John T. Willis

Saturday, December 26, 2009

Coachella Valley Fringe-toed Lizard

The Coachella Valley Fringe-toed Lizard (Uma inornata) is a very specific type of lizard living only in the sandy plains of the Coachella Valley, Riverside County, California. The head and body of this lizard is between 3 to 5 inches long, and its tail is about the same length. It weighs about 7 ounces. It ranges from sea level to approximate 1,600 feet high. The USA has listed this species as "endangered," although experts have not been able to number the individuals.

This creature is restricted to habitats with fine, windblown sand deposits in the sandy plains. It is perfectly at ease with the blowing sand and scorching heat in this region of California. Its namesake fringed toes allow it to run quickly over sand without sinking, while its jaw, protected eyelids, ears with elongated scales and specialized nostrils allowing it to breathe below the sand without inhaling sand particles are all adapted to keep sand out. Active during the day, the dune dweller simply burrows into the sand with its wedged-shaped nose for relief when the temperature rises to extremes. This is also an effective strategy for avoiding predators. But the sand-wise lizard cannot hide from habitat loss, which has been driven by development and the influx of exotic vegetation. Its precious sand is slipping away, and this lizard is in hazard.

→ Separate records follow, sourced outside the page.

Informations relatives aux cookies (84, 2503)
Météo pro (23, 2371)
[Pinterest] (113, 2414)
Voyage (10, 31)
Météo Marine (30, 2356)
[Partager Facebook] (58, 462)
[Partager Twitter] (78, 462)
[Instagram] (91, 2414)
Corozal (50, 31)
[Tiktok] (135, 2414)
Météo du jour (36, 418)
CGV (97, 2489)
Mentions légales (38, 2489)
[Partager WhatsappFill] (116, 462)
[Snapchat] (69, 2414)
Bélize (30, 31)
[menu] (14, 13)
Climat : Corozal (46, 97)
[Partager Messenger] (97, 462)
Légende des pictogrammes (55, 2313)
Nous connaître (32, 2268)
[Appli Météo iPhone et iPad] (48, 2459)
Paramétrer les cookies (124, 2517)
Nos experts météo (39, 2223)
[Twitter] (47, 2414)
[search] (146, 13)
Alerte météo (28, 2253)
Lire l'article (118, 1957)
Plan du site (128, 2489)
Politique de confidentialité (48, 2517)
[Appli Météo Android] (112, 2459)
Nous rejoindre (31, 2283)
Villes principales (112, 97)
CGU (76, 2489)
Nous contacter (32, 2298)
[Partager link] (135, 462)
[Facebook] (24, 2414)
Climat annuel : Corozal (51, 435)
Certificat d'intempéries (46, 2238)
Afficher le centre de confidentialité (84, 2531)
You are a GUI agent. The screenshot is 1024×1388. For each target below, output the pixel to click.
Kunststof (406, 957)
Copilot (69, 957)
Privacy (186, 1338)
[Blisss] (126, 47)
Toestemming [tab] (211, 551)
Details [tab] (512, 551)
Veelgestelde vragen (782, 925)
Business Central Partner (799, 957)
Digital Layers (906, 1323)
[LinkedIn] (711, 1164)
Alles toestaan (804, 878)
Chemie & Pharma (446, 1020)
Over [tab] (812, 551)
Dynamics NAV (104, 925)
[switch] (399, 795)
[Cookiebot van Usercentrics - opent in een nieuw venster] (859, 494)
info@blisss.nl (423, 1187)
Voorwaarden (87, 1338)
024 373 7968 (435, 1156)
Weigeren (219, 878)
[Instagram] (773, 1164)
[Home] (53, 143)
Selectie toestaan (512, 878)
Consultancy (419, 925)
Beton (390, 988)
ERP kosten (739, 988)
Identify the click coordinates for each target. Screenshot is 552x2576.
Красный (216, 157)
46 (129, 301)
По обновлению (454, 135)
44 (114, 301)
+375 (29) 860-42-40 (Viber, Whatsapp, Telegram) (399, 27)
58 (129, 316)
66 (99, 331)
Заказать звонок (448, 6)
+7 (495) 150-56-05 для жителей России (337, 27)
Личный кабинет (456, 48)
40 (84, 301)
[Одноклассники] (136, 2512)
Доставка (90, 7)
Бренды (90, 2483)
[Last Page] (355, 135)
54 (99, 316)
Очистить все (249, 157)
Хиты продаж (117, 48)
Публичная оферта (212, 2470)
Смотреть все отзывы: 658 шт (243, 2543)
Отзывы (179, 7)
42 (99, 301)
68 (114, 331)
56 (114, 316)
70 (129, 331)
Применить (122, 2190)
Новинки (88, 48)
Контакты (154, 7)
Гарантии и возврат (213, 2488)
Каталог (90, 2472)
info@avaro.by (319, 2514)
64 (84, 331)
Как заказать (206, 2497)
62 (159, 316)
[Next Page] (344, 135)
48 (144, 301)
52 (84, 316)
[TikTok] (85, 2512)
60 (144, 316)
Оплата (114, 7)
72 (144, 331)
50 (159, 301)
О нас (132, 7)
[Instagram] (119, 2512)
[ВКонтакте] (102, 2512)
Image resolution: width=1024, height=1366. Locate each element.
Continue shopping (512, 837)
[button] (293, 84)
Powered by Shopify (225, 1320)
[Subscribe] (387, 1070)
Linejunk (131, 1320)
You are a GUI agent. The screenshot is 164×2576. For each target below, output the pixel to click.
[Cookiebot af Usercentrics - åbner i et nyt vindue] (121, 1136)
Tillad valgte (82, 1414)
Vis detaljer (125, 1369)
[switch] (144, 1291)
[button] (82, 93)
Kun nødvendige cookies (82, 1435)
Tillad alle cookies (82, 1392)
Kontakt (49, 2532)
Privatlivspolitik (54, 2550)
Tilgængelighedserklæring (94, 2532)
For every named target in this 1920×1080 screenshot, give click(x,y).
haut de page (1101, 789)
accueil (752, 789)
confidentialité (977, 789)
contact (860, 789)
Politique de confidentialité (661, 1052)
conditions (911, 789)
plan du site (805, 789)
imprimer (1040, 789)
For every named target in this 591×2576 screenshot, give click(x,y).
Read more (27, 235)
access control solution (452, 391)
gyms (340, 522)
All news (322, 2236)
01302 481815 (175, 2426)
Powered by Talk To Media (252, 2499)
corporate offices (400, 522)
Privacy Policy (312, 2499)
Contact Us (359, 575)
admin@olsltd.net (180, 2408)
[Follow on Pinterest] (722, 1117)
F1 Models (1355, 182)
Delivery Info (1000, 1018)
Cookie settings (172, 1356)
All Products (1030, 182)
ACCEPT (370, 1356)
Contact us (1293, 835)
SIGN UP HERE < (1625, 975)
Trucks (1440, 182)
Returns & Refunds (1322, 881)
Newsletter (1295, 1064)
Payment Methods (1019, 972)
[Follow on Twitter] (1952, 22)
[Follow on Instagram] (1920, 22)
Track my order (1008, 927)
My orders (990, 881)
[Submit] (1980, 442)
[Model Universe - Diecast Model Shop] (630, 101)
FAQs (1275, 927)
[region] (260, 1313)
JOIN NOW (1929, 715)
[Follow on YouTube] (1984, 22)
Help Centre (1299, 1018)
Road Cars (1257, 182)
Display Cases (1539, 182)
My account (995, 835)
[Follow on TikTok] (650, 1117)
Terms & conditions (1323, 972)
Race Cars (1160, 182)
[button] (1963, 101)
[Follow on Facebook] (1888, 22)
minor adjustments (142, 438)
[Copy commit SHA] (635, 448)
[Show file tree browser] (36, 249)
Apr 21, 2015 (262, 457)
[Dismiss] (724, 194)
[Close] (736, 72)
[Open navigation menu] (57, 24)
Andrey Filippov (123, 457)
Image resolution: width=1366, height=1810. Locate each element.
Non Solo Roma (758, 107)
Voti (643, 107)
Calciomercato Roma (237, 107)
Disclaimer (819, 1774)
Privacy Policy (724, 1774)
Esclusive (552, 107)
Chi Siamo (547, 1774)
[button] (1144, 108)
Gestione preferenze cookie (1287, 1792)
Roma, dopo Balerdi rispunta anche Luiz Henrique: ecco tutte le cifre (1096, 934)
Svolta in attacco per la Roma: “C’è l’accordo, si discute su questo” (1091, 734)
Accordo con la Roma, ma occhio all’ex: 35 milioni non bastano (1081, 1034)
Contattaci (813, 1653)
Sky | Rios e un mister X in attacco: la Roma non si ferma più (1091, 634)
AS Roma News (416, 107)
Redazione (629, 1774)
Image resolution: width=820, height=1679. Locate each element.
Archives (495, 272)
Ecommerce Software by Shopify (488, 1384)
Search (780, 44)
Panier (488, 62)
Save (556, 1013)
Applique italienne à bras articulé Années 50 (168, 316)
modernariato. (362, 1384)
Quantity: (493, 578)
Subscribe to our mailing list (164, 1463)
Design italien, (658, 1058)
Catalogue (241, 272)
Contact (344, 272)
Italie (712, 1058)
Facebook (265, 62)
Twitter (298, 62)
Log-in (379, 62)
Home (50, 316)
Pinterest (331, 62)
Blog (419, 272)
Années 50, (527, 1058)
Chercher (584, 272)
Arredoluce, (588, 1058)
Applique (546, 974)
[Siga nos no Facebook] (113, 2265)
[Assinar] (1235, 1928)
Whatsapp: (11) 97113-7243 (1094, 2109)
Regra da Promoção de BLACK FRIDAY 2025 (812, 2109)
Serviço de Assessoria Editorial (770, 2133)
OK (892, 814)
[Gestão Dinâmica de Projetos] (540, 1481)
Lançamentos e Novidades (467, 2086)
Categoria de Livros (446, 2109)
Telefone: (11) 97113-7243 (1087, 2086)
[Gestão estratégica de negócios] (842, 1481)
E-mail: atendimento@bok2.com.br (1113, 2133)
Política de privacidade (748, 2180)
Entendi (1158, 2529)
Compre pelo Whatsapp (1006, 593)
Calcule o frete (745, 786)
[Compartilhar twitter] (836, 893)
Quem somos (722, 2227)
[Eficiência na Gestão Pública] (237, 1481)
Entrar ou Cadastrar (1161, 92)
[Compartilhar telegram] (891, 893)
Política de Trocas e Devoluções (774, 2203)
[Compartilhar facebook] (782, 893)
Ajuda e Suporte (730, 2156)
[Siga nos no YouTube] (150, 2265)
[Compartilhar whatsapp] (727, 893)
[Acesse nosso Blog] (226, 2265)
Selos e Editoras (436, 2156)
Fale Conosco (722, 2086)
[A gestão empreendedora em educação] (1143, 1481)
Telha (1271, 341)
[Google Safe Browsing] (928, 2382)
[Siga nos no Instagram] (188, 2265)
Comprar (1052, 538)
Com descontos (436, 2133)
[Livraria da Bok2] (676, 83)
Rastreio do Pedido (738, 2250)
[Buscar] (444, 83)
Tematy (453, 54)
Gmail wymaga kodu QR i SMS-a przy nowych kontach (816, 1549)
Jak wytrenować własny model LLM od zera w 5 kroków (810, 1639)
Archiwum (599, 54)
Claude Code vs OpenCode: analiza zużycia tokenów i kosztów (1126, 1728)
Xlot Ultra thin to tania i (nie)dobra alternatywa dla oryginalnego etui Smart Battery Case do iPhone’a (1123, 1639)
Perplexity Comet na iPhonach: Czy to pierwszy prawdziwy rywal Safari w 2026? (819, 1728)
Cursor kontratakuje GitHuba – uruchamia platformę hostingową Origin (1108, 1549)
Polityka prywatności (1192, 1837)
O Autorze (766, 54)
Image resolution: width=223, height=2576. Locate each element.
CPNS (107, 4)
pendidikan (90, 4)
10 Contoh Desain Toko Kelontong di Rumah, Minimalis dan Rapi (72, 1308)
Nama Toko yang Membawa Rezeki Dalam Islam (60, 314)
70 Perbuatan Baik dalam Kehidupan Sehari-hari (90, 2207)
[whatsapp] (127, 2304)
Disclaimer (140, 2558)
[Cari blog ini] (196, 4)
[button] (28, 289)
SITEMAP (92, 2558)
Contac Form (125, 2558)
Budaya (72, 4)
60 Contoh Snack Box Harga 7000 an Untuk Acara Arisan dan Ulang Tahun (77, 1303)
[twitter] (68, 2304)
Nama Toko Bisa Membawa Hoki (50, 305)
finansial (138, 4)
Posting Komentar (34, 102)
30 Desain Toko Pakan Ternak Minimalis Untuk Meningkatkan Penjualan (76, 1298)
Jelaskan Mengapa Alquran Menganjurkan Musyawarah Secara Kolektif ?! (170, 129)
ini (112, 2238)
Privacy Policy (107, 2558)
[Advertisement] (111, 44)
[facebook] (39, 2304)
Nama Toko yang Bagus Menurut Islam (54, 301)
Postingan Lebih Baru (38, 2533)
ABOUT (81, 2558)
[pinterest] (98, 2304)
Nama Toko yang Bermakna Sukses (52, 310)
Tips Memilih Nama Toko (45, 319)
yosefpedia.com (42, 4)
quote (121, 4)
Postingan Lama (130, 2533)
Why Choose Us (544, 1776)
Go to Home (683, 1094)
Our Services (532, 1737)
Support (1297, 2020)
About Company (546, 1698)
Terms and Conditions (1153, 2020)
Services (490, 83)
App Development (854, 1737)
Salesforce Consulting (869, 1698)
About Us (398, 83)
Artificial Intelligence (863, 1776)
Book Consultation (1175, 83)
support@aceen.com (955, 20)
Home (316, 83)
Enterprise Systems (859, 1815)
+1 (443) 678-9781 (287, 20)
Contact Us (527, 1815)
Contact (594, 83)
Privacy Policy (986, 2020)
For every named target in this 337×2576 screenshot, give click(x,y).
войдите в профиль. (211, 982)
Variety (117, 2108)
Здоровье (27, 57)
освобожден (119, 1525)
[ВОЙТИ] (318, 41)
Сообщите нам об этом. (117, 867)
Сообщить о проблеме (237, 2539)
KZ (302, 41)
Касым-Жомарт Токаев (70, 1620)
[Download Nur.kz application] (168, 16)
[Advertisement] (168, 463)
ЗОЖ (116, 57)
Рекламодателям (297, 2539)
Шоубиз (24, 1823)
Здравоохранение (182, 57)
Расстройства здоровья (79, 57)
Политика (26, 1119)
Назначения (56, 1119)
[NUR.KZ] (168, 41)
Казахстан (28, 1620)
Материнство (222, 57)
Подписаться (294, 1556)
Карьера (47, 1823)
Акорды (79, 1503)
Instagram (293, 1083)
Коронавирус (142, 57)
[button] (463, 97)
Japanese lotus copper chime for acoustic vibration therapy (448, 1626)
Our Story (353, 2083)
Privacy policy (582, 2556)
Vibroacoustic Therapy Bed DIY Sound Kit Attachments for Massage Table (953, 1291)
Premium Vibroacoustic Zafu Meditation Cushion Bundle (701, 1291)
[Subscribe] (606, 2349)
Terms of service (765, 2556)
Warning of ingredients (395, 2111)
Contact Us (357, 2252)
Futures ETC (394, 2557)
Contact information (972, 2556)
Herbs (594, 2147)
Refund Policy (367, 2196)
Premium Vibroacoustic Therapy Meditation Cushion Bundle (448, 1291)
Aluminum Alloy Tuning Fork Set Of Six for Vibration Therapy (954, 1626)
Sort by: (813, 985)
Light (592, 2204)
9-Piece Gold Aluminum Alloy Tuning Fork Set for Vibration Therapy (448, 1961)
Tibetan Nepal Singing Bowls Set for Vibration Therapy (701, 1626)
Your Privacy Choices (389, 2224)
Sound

God created this amazing creature. Its "tribe" is small, but important on earth, even if we human beings do not fully realize its place and function. Zoologists are striving to preserve and enhance this creature. I hope YOU will participate in keeping all God's species on earth. According to Genesis 1:28, this is our human responsibility, especially as Christians. I am thankful to know good Christian people who work in this area--at zoos, in universities, in research agencies, and the like.

What are YOUR experiences. If YOU are in the Coachella Valley in California, let us hear from you about this interesting, endangered lizard. And have a tremendous 2010.